Top of Given records

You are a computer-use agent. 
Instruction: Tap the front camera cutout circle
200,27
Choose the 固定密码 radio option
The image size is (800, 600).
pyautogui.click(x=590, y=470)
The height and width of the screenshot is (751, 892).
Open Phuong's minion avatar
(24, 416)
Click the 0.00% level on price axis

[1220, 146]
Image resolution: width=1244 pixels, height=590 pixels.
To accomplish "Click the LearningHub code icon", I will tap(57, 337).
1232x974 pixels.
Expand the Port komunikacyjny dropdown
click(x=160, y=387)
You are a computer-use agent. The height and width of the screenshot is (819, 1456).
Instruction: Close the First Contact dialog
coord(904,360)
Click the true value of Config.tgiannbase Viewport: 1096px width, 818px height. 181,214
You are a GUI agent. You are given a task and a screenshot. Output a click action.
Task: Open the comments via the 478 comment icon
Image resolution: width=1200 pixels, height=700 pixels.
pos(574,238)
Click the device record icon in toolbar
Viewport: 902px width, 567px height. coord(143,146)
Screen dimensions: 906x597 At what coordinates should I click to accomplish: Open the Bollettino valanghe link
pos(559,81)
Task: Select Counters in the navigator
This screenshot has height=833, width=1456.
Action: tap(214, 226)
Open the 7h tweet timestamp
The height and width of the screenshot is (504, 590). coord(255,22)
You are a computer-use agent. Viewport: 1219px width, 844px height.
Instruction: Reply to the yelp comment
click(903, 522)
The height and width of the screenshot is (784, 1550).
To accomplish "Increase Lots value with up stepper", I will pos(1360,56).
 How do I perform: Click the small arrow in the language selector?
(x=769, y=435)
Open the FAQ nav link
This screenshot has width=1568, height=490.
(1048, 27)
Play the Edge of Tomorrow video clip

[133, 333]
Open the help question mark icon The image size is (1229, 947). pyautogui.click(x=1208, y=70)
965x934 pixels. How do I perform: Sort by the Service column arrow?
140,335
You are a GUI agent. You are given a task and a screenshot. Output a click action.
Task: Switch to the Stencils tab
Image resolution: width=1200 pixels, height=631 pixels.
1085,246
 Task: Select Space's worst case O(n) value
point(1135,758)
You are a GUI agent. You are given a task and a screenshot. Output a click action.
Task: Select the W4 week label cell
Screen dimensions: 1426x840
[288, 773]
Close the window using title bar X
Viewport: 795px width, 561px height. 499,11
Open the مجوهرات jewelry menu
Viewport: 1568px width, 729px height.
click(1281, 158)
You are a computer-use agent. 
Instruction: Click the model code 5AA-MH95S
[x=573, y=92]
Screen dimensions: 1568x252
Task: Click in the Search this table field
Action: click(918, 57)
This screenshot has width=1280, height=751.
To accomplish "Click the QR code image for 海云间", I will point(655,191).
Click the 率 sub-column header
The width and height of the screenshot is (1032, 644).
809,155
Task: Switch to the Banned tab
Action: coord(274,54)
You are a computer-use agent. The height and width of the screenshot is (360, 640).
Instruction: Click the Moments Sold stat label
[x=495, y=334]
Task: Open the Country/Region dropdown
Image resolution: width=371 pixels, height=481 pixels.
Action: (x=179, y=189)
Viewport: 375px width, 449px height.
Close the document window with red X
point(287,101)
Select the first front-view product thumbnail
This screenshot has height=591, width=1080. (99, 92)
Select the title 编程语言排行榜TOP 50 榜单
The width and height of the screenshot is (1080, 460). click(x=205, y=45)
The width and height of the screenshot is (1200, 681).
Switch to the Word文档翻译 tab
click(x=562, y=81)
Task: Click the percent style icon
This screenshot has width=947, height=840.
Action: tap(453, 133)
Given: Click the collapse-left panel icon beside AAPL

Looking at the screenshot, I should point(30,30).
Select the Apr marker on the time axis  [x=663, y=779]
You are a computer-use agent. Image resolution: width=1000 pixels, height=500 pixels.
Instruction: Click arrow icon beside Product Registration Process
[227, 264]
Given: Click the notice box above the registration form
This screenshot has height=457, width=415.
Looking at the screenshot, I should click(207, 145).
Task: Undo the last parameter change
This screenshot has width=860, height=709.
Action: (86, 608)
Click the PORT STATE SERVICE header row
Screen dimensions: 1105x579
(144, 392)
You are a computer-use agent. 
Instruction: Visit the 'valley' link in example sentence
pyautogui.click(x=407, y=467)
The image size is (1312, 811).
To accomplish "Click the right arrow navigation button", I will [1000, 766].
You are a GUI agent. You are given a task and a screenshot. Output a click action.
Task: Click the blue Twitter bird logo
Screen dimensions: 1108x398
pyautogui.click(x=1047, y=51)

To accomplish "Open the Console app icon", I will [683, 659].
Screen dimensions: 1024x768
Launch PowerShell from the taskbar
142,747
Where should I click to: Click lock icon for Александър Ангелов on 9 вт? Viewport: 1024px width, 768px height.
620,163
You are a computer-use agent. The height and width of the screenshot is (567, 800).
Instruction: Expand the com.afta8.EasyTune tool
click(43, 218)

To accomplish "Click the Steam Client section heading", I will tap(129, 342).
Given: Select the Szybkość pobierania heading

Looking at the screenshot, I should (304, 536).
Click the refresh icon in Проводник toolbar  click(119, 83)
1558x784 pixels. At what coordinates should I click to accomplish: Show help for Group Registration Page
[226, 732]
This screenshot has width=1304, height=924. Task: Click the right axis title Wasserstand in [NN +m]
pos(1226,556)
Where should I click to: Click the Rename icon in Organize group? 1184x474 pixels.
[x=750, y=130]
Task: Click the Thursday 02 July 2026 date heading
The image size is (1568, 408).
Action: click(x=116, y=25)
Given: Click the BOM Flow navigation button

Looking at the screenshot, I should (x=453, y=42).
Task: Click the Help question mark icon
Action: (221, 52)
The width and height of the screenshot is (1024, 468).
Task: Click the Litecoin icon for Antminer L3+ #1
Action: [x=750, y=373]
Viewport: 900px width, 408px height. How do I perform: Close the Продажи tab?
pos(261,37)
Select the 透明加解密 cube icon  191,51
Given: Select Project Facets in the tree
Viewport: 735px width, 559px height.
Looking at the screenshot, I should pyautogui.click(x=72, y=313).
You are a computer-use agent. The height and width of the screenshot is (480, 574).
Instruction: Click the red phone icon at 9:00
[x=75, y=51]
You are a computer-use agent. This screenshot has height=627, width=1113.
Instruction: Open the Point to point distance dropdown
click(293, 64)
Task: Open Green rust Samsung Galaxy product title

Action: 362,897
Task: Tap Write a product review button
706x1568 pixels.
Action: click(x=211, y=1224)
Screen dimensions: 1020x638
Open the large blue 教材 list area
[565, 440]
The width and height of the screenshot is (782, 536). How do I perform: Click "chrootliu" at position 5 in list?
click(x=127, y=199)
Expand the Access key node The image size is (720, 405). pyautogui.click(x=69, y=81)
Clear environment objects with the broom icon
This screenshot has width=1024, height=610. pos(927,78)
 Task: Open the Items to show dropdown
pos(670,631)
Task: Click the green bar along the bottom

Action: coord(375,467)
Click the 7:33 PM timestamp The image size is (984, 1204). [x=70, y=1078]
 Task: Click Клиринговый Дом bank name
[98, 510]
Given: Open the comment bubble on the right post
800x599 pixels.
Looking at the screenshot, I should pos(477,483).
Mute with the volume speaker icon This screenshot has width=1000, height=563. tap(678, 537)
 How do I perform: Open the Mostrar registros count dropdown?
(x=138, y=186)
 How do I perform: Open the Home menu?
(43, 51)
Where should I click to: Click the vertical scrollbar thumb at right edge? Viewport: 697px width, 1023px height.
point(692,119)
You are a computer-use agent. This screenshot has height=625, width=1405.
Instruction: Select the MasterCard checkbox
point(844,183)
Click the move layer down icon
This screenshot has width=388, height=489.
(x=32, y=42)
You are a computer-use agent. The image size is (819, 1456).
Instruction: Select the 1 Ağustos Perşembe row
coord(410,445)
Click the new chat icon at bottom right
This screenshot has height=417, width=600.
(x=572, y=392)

Bottom of Given records

● Work item
Using the exact wording, transcribe all the records above.

● Completed exercise
You are a computer-use agent. 
Instruction: Tap the front camera cutout circle
200,27
Choose the 固定密码 radio option
The image size is (800, 600).
pyautogui.click(x=590, y=470)
The height and width of the screenshot is (751, 892).
Open Phuong's minion avatar
(24, 416)
Click the 0.00% level on price axis

[1220, 146]
Image resolution: width=1244 pixels, height=590 pixels.
To accomplish "Click the LearningHub code icon", I will tap(57, 337).
1232x974 pixels.
Expand the Port komunikacyjny dropdown
click(x=160, y=387)
You are a computer-use agent. The height and width of the screenshot is (819, 1456).
Instruction: Close the First Contact dialog
coord(904,360)
Click the true value of Config.tgiannbase Viewport: 1096px width, 818px height. 181,214
You are a GUI agent. You are given a task and a screenshot. Output a click action.
Task: Open the comments via the 478 comment icon
Image resolution: width=1200 pixels, height=700 pixels.
pos(574,238)
Click the device record icon in toolbar
Viewport: 902px width, 567px height. coord(143,146)
Screen dimensions: 906x597 At what coordinates should I click to accomplish: Open the Bollettino valanghe link
pos(559,81)
Task: Select Counters in the navigator
This screenshot has height=833, width=1456.
Action: tap(214, 226)
Open the 7h tweet timestamp
The height and width of the screenshot is (504, 590). coord(255,22)
You are a computer-use agent. Viewport: 1219px width, 844px height.
Instruction: Reply to the yelp comment
click(903, 522)
The height and width of the screenshot is (784, 1550).
To accomplish "Increase Lots value with up stepper", I will pos(1360,56).
 How do I perform: Click the small arrow in the language selector?
(x=769, y=435)
Open the FAQ nav link
This screenshot has width=1568, height=490.
(1048, 27)
Play the Edge of Tomorrow video clip

[133, 333]
Open the help question mark icon The image size is (1229, 947). pyautogui.click(x=1208, y=70)
965x934 pixels. How do I perform: Sort by the Service column arrow?
140,335
You are a GUI agent. You are given a task and a screenshot. Output a click action.
Task: Switch to the Stencils tab
Image resolution: width=1200 pixels, height=631 pixels.
1085,246
 Task: Select Space's worst case O(n) value
point(1135,758)
You are a GUI agent. You are given a task and a screenshot. Output a click action.
Task: Select the W4 week label cell
Screen dimensions: 1426x840
[288, 773]
Close the window using title bar X
Viewport: 795px width, 561px height. 499,11
Open the مجوهرات jewelry menu
Viewport: 1568px width, 729px height.
click(1281, 158)
You are a computer-use agent. 
Instruction: Click the model code 5AA-MH95S
[x=573, y=92]
Screen dimensions: 1568x252
Task: Click in the Search this table field
Action: click(918, 57)
This screenshot has width=1280, height=751.
To accomplish "Click the QR code image for 海云间", I will point(655,191).
Click the 率 sub-column header
The width and height of the screenshot is (1032, 644).
809,155
Task: Switch to the Banned tab
Action: coord(274,54)
You are a computer-use agent. The height and width of the screenshot is (360, 640).
Instruction: Click the Moments Sold stat label
[x=495, y=334]
Task: Open the Country/Region dropdown
Image resolution: width=371 pixels, height=481 pixels.
Action: (x=179, y=189)
Viewport: 375px width, 449px height.
Close the document window with red X
point(287,101)
Select the first front-view product thumbnail
This screenshot has height=591, width=1080. (99, 92)
Select the title 编程语言排行榜TOP 50 榜单
The width and height of the screenshot is (1080, 460). click(x=205, y=45)
The width and height of the screenshot is (1200, 681).
Switch to the Word文档翻译 tab
click(x=562, y=81)
Task: Click the percent style icon
This screenshot has width=947, height=840.
Action: tap(453, 133)
Given: Click the collapse-left panel icon beside AAPL

Looking at the screenshot, I should point(30,30).
Select the Apr marker on the time axis  [x=663, y=779]
You are a computer-use agent. Image resolution: width=1000 pixels, height=500 pixels.
Instruction: Click arrow icon beside Product Registration Process
[227, 264]
Given: Click the notice box above the registration form
This screenshot has height=457, width=415.
Looking at the screenshot, I should click(207, 145).
Task: Undo the last parameter change
This screenshot has width=860, height=709.
Action: (86, 608)
Click the PORT STATE SERVICE header row
Screen dimensions: 1105x579
(144, 392)
You are a computer-use agent. 
Instruction: Visit the 'valley' link in example sentence
pyautogui.click(x=407, y=467)
The image size is (1312, 811).
To accomplish "Click the right arrow navigation button", I will [1000, 766].
You are a GUI agent. You are given a task and a screenshot. Output a click action.
Task: Click the blue Twitter bird logo
Screen dimensions: 1108x398
pyautogui.click(x=1047, y=51)

To accomplish "Open the Console app icon", I will [683, 659].
Screen dimensions: 1024x768
Launch PowerShell from the taskbar
142,747
Where should I click to: Click lock icon for Александър Ангелов on 9 вт? Viewport: 1024px width, 768px height.
620,163
You are a computer-use agent. The height and width of the screenshot is (567, 800).
Instruction: Expand the com.afta8.EasyTune tool
click(43, 218)

To accomplish "Click the Steam Client section heading", I will tap(129, 342).
Given: Select the Szybkość pobierania heading

Looking at the screenshot, I should (304, 536).
Click the refresh icon in Проводник toolbar  click(119, 83)
1558x784 pixels. At what coordinates should I click to accomplish: Show help for Group Registration Page
[226, 732]
This screenshot has width=1304, height=924. Task: Click the right axis title Wasserstand in [NN +m]
pos(1226,556)
Where should I click to: Click the Rename icon in Organize group? 1184x474 pixels.
[x=750, y=130]
Task: Click the Thursday 02 July 2026 date heading
The image size is (1568, 408).
Action: click(x=116, y=25)
Given: Click the BOM Flow navigation button

Looking at the screenshot, I should (x=453, y=42).
Task: Click the Help question mark icon
Action: (221, 52)
The width and height of the screenshot is (1024, 468).
Task: Click the Litecoin icon for Antminer L3+ #1
Action: [x=750, y=373]
Viewport: 900px width, 408px height. How do I perform: Close the Продажи tab?
pos(261,37)
Select the 透明加解密 cube icon  191,51
Given: Select Project Facets in the tree
Viewport: 735px width, 559px height.
Looking at the screenshot, I should pyautogui.click(x=72, y=313).
You are a computer-use agent. The height and width of the screenshot is (480, 574).
Instruction: Click the red phone icon at 9:00
[x=75, y=51]
You are a computer-use agent. This screenshot has height=627, width=1113.
Instruction: Open the Point to point distance dropdown
click(293, 64)
Task: Open Green rust Samsung Galaxy product title

Action: 362,897
Task: Tap Write a product review button
706x1568 pixels.
Action: click(x=211, y=1224)
Screen dimensions: 1020x638
Open the large blue 教材 list area
[565, 440]
The width and height of the screenshot is (782, 536). How do I perform: Click "chrootliu" at position 5 in list?
click(x=127, y=199)
Expand the Access key node The image size is (720, 405). pyautogui.click(x=69, y=81)
Clear environment objects with the broom icon
This screenshot has width=1024, height=610. pos(927,78)
 Task: Open the Items to show dropdown
pos(670,631)
Task: Click the green bar along the bottom

Action: coord(375,467)
Click the 7:33 PM timestamp The image size is (984, 1204). [x=70, y=1078]
 Task: Click Клиринговый Дом bank name
[98, 510]
Given: Open the comment bubble on the right post
800x599 pixels.
Looking at the screenshot, I should pos(477,483).
Mute with the volume speaker icon This screenshot has width=1000, height=563. tap(678, 537)
 How do I perform: Open the Mostrar registros count dropdown?
(x=138, y=186)
 How do I perform: Open the Home menu?
(43, 51)
Where should I click to: Click the vertical scrollbar thumb at right edge? Viewport: 697px width, 1023px height.
point(692,119)
You are a computer-use agent. This screenshot has height=625, width=1405.
Instruction: Select the MasterCard checkbox
point(844,183)
Click the move layer down icon
This screenshot has width=388, height=489.
(x=32, y=42)
You are a computer-use agent. The image size is (819, 1456).
Instruction: Select the 1 Ağustos Perşembe row
coord(410,445)
Click the new chat icon at bottom right
This screenshot has height=417, width=600.
(x=572, y=392)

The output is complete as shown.